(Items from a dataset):
========================================================================
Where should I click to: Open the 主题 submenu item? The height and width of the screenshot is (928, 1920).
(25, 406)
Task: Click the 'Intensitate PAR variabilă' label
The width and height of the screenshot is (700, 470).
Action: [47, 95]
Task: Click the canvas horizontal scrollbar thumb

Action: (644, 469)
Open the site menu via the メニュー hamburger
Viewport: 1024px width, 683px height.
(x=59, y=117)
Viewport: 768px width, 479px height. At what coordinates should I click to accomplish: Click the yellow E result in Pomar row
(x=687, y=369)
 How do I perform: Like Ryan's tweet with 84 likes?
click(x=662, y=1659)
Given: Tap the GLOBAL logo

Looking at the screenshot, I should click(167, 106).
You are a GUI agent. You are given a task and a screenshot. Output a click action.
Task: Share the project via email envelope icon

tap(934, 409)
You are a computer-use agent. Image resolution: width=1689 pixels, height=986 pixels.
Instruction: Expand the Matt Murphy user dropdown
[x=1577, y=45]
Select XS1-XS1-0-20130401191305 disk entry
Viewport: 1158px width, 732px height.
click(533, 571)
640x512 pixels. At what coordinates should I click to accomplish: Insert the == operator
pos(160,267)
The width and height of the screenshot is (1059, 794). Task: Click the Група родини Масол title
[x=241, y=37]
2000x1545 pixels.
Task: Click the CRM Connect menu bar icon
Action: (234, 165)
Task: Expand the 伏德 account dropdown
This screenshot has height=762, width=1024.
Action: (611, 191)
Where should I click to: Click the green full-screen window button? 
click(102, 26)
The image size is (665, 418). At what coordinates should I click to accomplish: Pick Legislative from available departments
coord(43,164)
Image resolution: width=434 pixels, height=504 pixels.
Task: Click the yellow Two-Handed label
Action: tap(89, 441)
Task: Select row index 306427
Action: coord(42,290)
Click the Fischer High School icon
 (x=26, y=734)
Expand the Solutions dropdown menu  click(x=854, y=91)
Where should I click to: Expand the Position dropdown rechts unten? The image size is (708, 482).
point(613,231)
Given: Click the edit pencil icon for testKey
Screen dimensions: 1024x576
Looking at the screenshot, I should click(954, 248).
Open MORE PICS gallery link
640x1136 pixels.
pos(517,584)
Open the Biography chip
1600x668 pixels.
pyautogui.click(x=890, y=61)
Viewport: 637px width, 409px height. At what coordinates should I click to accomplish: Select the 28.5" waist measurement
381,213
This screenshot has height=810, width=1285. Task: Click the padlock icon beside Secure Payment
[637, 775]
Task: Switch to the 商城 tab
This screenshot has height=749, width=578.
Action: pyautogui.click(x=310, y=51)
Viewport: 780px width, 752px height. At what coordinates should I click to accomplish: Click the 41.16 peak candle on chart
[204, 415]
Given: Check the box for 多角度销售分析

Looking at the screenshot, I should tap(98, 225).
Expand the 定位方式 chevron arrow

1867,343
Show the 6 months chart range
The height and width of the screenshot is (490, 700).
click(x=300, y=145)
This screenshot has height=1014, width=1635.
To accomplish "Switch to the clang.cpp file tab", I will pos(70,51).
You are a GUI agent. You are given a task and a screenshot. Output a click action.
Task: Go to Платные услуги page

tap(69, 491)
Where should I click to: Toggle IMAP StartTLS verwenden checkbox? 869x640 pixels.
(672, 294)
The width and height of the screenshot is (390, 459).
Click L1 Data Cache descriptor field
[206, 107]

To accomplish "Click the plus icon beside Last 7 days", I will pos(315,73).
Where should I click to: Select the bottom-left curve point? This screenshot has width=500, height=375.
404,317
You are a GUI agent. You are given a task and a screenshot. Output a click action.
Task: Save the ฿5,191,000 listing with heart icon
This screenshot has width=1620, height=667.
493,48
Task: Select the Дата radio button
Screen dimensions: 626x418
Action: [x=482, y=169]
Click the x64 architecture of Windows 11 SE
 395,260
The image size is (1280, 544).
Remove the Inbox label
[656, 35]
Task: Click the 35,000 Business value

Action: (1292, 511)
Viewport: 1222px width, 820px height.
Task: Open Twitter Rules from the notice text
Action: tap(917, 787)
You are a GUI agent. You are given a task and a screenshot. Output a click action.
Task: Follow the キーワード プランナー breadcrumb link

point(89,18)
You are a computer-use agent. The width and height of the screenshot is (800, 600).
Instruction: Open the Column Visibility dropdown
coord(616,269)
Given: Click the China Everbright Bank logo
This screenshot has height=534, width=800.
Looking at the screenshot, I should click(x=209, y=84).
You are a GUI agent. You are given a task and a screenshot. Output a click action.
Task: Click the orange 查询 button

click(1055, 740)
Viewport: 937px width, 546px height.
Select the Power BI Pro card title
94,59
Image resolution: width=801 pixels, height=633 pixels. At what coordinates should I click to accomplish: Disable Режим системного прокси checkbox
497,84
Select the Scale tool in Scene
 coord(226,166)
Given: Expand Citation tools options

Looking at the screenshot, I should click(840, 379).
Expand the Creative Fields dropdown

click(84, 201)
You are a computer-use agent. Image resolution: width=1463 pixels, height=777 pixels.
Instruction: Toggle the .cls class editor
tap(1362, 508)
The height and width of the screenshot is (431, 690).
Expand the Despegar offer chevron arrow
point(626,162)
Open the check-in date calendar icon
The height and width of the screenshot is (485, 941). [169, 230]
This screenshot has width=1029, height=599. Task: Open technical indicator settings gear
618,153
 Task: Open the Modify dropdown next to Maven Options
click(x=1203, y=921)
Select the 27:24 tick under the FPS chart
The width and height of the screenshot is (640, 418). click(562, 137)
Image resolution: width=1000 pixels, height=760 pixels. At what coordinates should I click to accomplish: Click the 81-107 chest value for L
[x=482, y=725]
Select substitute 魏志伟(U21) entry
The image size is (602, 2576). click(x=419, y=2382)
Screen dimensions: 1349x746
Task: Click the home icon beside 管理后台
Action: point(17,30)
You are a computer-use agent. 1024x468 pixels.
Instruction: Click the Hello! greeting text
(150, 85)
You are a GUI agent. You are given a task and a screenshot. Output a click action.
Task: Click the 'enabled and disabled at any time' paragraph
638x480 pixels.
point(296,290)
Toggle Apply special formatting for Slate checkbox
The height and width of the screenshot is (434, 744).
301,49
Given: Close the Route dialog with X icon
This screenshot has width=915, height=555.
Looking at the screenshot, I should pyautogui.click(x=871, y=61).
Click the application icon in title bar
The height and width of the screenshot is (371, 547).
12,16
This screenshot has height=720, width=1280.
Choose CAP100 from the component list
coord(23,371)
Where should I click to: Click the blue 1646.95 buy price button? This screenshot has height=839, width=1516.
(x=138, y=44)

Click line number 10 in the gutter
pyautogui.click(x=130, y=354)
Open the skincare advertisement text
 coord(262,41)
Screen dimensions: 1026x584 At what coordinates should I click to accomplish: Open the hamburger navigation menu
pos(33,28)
========================================================================
(Assignment):
Line by line, copy the data above.

(Written reply):
Where should I click to: Open the 主题 submenu item? The height and width of the screenshot is (928, 1920).
(25, 406)
Task: Click the 'Intensitate PAR variabilă' label
The width and height of the screenshot is (700, 470).
Action: [47, 95]
Task: Click the canvas horizontal scrollbar thumb

Action: (644, 469)
Open the site menu via the メニュー hamburger
Viewport: 1024px width, 683px height.
(x=59, y=117)
Viewport: 768px width, 479px height. At what coordinates should I click to accomplish: Click the yellow E result in Pomar row
(x=687, y=369)
 How do I perform: Like Ryan's tweet with 84 likes?
click(x=662, y=1659)
Given: Tap the GLOBAL logo

Looking at the screenshot, I should click(167, 106).
You are a GUI agent. You are given a task and a screenshot. Output a click action.
Task: Share the project via email envelope icon

tap(934, 409)
You are a computer-use agent. Image resolution: width=1689 pixels, height=986 pixels.
Instruction: Expand the Matt Murphy user dropdown
[x=1577, y=45]
Select XS1-XS1-0-20130401191305 disk entry
Viewport: 1158px width, 732px height.
click(533, 571)
640x512 pixels. At what coordinates should I click to accomplish: Insert the == operator
pos(160,267)
The width and height of the screenshot is (1059, 794). Task: Click the Група родини Масол title
[x=241, y=37]
2000x1545 pixels.
Task: Click the CRM Connect menu bar icon
Action: (234, 165)
Task: Expand the 伏德 account dropdown
This screenshot has height=762, width=1024.
Action: (611, 191)
Where should I click to: Click the green full-screen window button? 
click(102, 26)
The image size is (665, 418). At what coordinates should I click to accomplish: Pick Legislative from available departments
coord(43,164)
Image resolution: width=434 pixels, height=504 pixels.
Task: Click the yellow Two-Handed label
Action: tap(89, 441)
Task: Select row index 306427
Action: coord(42,290)
Click the Fischer High School icon
 (x=26, y=734)
Expand the Solutions dropdown menu  click(x=854, y=91)
Where should I click to: Expand the Position dropdown rechts unten? The image size is (708, 482).
point(613,231)
Given: Click the edit pencil icon for testKey
Screen dimensions: 1024x576
Looking at the screenshot, I should click(954, 248).
Open MORE PICS gallery link
640x1136 pixels.
pos(517,584)
Open the Biography chip
1600x668 pixels.
pyautogui.click(x=890, y=61)
Viewport: 637px width, 409px height. At what coordinates should I click to accomplish: Select the 28.5" waist measurement
381,213
This screenshot has height=810, width=1285. Task: Click the padlock icon beside Secure Payment
[637, 775]
Task: Switch to the 商城 tab
This screenshot has height=749, width=578.
Action: pyautogui.click(x=310, y=51)
Viewport: 780px width, 752px height. At what coordinates should I click to accomplish: Click the 41.16 peak candle on chart
[204, 415]
Given: Check the box for 多角度销售分析

Looking at the screenshot, I should tap(98, 225).
Expand the 定位方式 chevron arrow

1867,343
Show the 6 months chart range
The height and width of the screenshot is (490, 700).
click(x=300, y=145)
This screenshot has height=1014, width=1635.
To accomplish "Switch to the clang.cpp file tab", I will pos(70,51).
You are a GUI agent. You are given a task and a screenshot. Output a click action.
Task: Go to Платные услуги page

tap(69, 491)
Where should I click to: Toggle IMAP StartTLS verwenden checkbox? 869x640 pixels.
(672, 294)
The width and height of the screenshot is (390, 459).
Click L1 Data Cache descriptor field
[206, 107]

To accomplish "Click the plus icon beside Last 7 days", I will pos(315,73).
Where should I click to: Select the bottom-left curve point? This screenshot has width=500, height=375.
404,317
You are a GUI agent. You are given a task and a screenshot. Output a click action.
Task: Save the ฿5,191,000 listing with heart icon
This screenshot has width=1620, height=667.
493,48
Task: Select the Дата radio button
Screen dimensions: 626x418
Action: [x=482, y=169]
Click the x64 architecture of Windows 11 SE
 395,260
The image size is (1280, 544).
Remove the Inbox label
[656, 35]
Task: Click the 35,000 Business value

Action: (1292, 511)
Viewport: 1222px width, 820px height.
Task: Open Twitter Rules from the notice text
Action: tap(917, 787)
You are a GUI agent. You are given a task and a screenshot. Output a click action.
Task: Follow the キーワード プランナー breadcrumb link

point(89,18)
You are a computer-use agent. The width and height of the screenshot is (800, 600).
Instruction: Open the Column Visibility dropdown
coord(616,269)
Given: Click the China Everbright Bank logo
This screenshot has height=534, width=800.
Looking at the screenshot, I should click(x=209, y=84).
You are a GUI agent. You are given a task and a screenshot. Output a click action.
Task: Click the orange 查询 button

click(1055, 740)
Viewport: 937px width, 546px height.
Select the Power BI Pro card title
94,59
Image resolution: width=801 pixels, height=633 pixels. At what coordinates should I click to accomplish: Disable Режим системного прокси checkbox
497,84
Select the Scale tool in Scene
 coord(226,166)
Given: Expand Citation tools options

Looking at the screenshot, I should click(840, 379).
Expand the Creative Fields dropdown

click(84, 201)
You are a computer-use agent. Image resolution: width=1463 pixels, height=777 pixels.
Instruction: Toggle the .cls class editor
tap(1362, 508)
The height and width of the screenshot is (431, 690).
Expand the Despegar offer chevron arrow
point(626,162)
Open the check-in date calendar icon
The height and width of the screenshot is (485, 941). [169, 230]
This screenshot has width=1029, height=599. Task: Open technical indicator settings gear
618,153
 Task: Open the Modify dropdown next to Maven Options
click(x=1203, y=921)
Select the 27:24 tick under the FPS chart
The width and height of the screenshot is (640, 418). click(562, 137)
Image resolution: width=1000 pixels, height=760 pixels. At what coordinates should I click to accomplish: Click the 81-107 chest value for L
[x=482, y=725]
Select substitute 魏志伟(U21) entry
The image size is (602, 2576). click(x=419, y=2382)
Screen dimensions: 1349x746
Task: Click the home icon beside 管理后台
Action: point(17,30)
You are a computer-use agent. 1024x468 pixels.
Instruction: Click the Hello! greeting text
(150, 85)
You are a GUI agent. You are given a task and a screenshot. Output a click action.
Task: Click the 'enabled and disabled at any time' paragraph
638x480 pixels.
point(296,290)
Toggle Apply special formatting for Slate checkbox
The height and width of the screenshot is (434, 744).
301,49
Given: Close the Route dialog with X icon
This screenshot has width=915, height=555.
Looking at the screenshot, I should pyautogui.click(x=871, y=61).
Click the application icon in title bar
The height and width of the screenshot is (371, 547).
12,16
This screenshot has height=720, width=1280.
Choose CAP100 from the component list
coord(23,371)
Where should I click to: Click the blue 1646.95 buy price button? This screenshot has height=839, width=1516.
(x=138, y=44)

Click line number 10 in the gutter
pyautogui.click(x=130, y=354)
Open the skincare advertisement text
 coord(262,41)
Screen dimensions: 1026x584 At what coordinates should I click to accomplish: Open the hamburger navigation menu
pos(33,28)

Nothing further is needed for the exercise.